Start of MATERIAL FOR THIS TASK

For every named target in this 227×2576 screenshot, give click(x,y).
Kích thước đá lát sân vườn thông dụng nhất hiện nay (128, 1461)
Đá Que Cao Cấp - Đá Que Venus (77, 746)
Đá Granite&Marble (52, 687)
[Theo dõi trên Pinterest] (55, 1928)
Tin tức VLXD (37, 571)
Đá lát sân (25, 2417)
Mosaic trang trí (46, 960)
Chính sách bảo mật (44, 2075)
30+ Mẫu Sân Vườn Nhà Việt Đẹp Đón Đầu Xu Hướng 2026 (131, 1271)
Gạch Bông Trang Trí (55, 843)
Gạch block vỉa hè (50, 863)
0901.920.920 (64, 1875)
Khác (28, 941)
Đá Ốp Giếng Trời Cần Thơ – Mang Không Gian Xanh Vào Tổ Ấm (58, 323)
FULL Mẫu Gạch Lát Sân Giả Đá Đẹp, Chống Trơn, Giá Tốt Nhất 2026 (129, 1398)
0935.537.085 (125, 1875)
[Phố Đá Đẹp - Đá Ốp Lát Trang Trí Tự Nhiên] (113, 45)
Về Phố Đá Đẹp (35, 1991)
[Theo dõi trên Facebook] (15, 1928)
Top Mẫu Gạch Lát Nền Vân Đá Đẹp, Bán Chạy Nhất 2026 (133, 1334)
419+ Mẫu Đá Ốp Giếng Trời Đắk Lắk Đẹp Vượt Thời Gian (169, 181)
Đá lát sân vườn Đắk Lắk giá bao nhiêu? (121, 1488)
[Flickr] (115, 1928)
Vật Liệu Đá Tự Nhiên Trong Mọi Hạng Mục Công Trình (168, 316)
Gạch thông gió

End of MATERIAL FOR THIS TASK

PROBLEM DESCRIPTION: From the line holding "[Flickr] (115, 1928)" to the last line of the records, quote each line exactly and add nothing.

SOLVED PROBLEM:
[Flickr] (115, 1928)
Vật Liệu Đá Tự Nhiên Trong Mọi Hạng Mục Công Trình (168, 316)
Gạch thông gió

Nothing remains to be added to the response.